Task statement
The result should be every line in the material below containing the string "logo".
Start of Supplied data
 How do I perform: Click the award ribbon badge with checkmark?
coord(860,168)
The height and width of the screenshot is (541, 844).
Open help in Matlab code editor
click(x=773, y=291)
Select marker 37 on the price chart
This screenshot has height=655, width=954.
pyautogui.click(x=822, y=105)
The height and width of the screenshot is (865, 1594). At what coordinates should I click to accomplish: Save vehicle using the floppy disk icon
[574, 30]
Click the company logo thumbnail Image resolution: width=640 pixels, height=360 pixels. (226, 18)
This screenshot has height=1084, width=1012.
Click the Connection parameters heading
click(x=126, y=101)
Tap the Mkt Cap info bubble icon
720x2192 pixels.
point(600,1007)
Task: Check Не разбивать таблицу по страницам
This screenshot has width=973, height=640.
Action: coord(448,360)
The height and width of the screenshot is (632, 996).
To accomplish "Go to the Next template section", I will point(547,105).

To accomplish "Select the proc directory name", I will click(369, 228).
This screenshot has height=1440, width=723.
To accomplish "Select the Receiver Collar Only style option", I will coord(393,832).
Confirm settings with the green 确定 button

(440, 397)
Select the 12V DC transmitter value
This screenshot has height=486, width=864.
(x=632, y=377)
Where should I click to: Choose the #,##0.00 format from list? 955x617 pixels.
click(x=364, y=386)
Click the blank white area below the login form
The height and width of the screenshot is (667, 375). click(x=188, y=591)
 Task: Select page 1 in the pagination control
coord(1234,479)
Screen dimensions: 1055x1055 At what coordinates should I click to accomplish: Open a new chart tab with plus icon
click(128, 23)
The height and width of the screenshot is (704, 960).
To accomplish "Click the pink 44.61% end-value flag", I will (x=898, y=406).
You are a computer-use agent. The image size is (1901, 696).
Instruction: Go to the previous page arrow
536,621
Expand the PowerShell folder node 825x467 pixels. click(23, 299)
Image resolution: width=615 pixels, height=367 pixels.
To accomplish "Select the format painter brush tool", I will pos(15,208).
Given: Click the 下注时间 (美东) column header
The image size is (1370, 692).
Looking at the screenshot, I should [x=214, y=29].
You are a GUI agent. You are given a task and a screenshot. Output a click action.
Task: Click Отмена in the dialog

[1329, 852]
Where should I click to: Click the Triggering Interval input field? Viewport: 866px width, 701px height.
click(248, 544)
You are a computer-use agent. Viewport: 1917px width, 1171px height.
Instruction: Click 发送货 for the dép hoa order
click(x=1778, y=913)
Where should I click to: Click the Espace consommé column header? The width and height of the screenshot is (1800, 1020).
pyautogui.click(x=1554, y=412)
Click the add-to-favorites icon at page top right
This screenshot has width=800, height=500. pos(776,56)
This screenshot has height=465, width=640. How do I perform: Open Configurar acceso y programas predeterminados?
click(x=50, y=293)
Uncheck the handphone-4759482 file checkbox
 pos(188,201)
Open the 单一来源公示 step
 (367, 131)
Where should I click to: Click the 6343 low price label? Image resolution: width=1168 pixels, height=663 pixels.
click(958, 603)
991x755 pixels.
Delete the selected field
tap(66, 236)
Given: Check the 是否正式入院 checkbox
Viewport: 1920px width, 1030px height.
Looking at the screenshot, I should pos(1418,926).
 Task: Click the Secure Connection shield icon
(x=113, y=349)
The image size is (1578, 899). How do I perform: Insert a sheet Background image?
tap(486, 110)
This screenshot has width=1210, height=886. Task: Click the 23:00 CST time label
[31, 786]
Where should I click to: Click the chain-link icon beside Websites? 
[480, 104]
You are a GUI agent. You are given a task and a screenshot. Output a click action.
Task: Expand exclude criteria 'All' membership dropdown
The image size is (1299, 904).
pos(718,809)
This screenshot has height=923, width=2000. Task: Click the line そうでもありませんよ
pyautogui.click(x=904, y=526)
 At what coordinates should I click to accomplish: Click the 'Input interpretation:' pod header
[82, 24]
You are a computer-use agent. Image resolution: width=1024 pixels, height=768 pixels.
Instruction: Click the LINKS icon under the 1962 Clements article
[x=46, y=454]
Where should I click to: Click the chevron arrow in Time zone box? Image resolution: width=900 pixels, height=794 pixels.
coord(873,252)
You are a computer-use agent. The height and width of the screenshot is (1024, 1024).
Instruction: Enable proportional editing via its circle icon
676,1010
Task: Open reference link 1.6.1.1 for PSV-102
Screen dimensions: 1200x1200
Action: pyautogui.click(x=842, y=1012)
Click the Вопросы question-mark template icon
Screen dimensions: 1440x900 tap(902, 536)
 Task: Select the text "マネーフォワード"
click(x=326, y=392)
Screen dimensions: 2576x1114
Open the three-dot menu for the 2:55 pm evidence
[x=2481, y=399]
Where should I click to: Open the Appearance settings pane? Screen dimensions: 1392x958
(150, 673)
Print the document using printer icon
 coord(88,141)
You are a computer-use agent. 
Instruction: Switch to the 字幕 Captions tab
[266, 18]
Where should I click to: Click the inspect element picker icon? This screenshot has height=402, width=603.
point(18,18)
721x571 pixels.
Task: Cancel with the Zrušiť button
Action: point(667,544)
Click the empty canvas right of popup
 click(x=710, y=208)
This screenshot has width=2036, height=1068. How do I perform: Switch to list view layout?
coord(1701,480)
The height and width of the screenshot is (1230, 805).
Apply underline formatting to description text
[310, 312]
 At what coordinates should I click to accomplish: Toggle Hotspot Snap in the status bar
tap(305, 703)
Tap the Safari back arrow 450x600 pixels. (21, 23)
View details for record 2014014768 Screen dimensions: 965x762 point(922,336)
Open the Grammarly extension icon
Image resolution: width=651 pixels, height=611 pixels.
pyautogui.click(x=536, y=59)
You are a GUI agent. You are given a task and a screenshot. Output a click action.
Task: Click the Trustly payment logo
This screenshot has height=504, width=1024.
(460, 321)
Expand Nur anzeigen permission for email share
End of Supplied data
Finished exercise
Click the company logo thumbnail Image resolution: width=640 pixels, height=360 pixels. (226, 18)
Task: Click the Trustly payment logo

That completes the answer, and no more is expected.